Kemana Kita Setelah
Pulang dari Ingatan
Menyelusuri sunyi menghadirkan
keintiman laknat pada tubuh, berguncang dan berkehendak di tepian. Meneguk masa
lalu, berhadap-hadapan dengan kenyatan. Sejarah diri adalah ruang untuk tubuh berkelekar,
menjadi panggung pertunjukan yang gelap. Tak bisa melawan, karena berjalan maju
adalah mingikuti arus, berjalan mundur menguap, namun tak pernah lenyap. lalu
kemana kita setelah pulang dari ingatan.
Hanya berdiri diam di tempat.
Terlahir menjadi ada, lalu tak
melakukan apa-apa sungguh telah mendustai tubuh, bukankah kita juga pernah di
pucuk imaji, riuh gempita dan meneguk madu asmara. Mengapa jua bicara gelap dan terang, jika semisal menyelusuri kelok-kelok
itu bisa membuat kita bertahan. Menziarahi penyesalan tentu tak akan merubah
apa-apa, situs-situs pertemuan telah mejadi tugu berlambang: kenangan, lalu
kemana kita setelah pulang dari ingatan.
Tidak membalik halaman berikutnya.
Terjadi jeda yang berkepanjangan, tubuh
hanya diam walau keinginan serupa kecemasan, ingatan memaksa pulang, tak
tertahan. Sangsai benar jika memaksa
mengunjingi sunyi, setiap ditepis ia malah menari.
Painan, Oktober 2010
Aku Memperingati Kebablasan dalam Kamar Sendirian
Aku memperingati kebablasan dalam kamar
sendirian, sembari melafalkan ayat-ayat perang, oh pahit bukan kepalang,
menelusuri seluruh riuh rendah kepalsuan. Lihatlah kawan, konspirasi mengelitik
di sana-sini, setiap kemungkinan selalu berujung persimpangan, dan peta
terbentang di liang, rahim segala kesengsaran. oh, tuan weber sangkar birokrasi
bagai prajurit kompeni yang meniduri bingkai-bingkai sejarah. ah, bukankah kita
sangat terbisa menjarah, memainkan lidah ditepian situs-situs jejaring sosial,
lantas sekarang kau yang bertanya, aku hendak kemana?

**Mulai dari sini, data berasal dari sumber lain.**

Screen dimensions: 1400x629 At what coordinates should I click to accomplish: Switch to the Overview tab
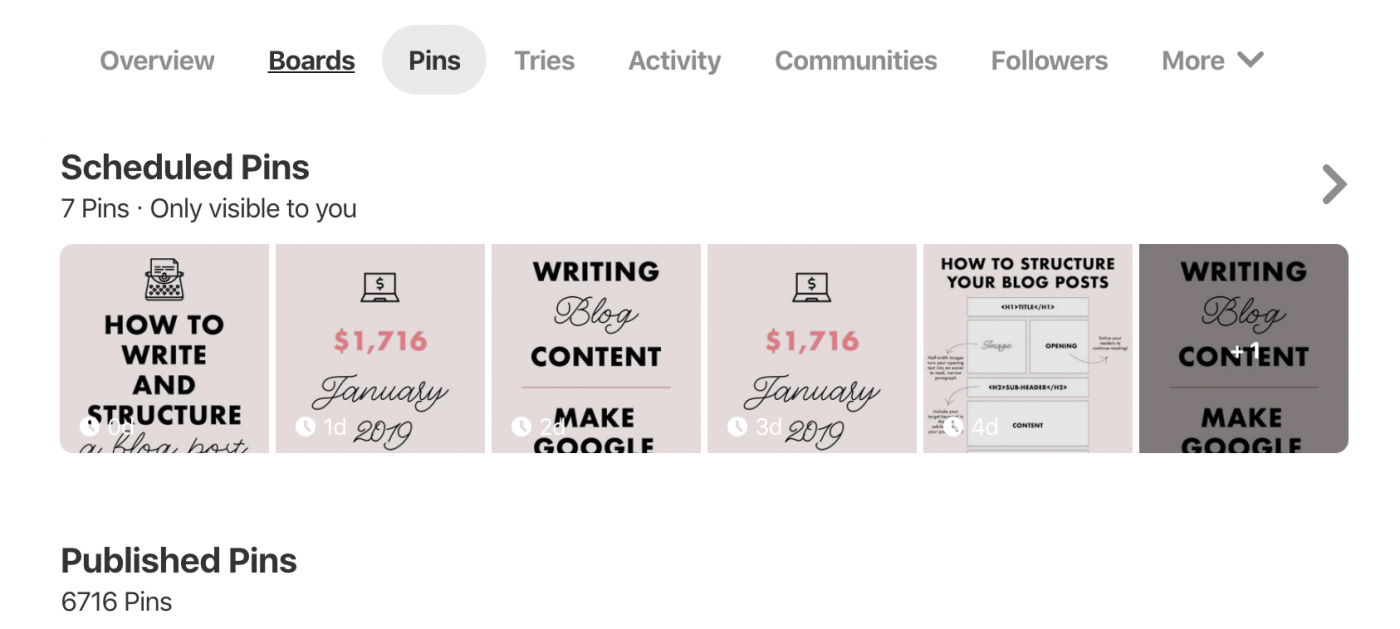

menulis saja kadang membuat aku lelah,
seperti menjadi tertuduh yang dipaksa merekam detak, tanggal-tanggal berkarat,
berguguran ke kenangan. lembar-lembar diintimidasi, diputarbalikkan sesuka
hati, kompas arah-mengarah, utara petunjuk segala sengsara. kecintaan marx pun
pada tubuhnya telah meluruhkan dendam yang panjang, tak terobat oleh oportunisnya zaman. simbol-simbol
mangantarkan relativisme agung, salju turun perlahan, mendekamkan diri pada
perpustakan, menyelinap dibuku, baku: luruh dan dunia menjadi ambigu.
aku masih di tropis, tak lagi tentu
menabak musim, perang batin saling berkejaran, hanya yang setia yang bertahan,
pada pilihan kita merawat dendam, semisal tak terbalaskan; aku telah mencoba
berada di garis depan, mempertanyakan nihilisme.

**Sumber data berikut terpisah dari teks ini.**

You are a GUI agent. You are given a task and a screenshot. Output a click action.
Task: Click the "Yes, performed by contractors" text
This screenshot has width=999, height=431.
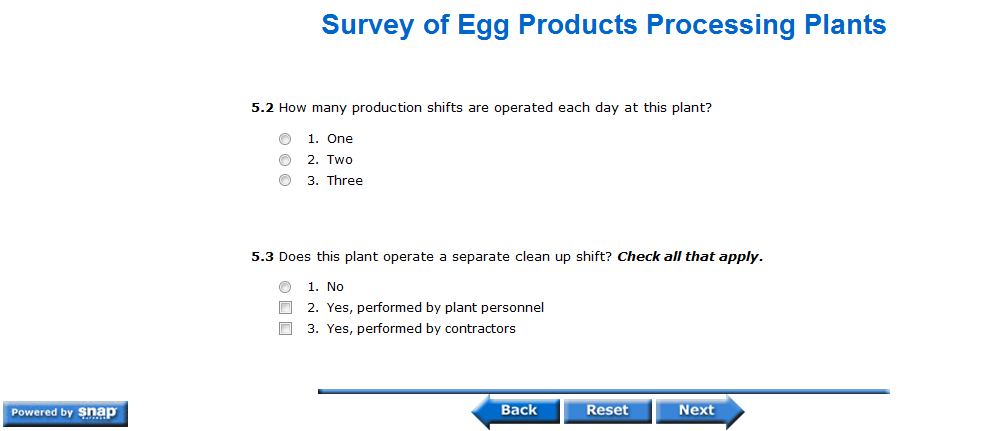point(421,329)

nol adalah ke(aku)an, memulai diperjalankan, jika diantar sejauh ini tentu Ia
tak akan meninggalkan aku dengan sia-sia.
Painan, Oktober 2010
Pucuk-Pucuk Embun
Sebelum terik bergegas menggugurkanmu
aku ingin menikmati detik-detik pucuk yang merayu
bercermin dikerelaan pagi, sebab waktu akan melumat
memangsa siapa yang tergesa, menelan siapa yang lambat.

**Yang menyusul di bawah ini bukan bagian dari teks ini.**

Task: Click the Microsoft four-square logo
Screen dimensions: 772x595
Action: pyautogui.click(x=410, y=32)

Mungkin memang pertemuan denganmu terlalu khusuk,
atau aku saja bermimpi setiap pagi bisa mangukir nama di
biasmu
Rasa gamang luruh dan jatuh bersama tetesmu ke tanah
berpindah ke pucuk lain, bercermin tentang langkah yang
diam
tak ingin mengenang apa-apa yang telah berguguran
namun setiap puncak yang aku kunjungi, terawat kenangan
dengan rapi
Mungkin pertemuan ini selalu terasa amat agung,
atau aku saja berharap, tanah yang tertetesi memunculkan
nama
Painan, Oktober 2010
Tentang
Yuka Fainka Putra
Bekerja di Komunitas
Halaman Pantai-Painan. Tahun
2009, menulis buku antologi puisi indie, Malam-Malam
di Halaman Pantai. Selain itu puisinya juga tergabung pada Antologi Puisi
Festival Bulan Purnama (2010). Dua
Episode Pacar Merah (DKSB-2004). Kini menetap di Kota Painan.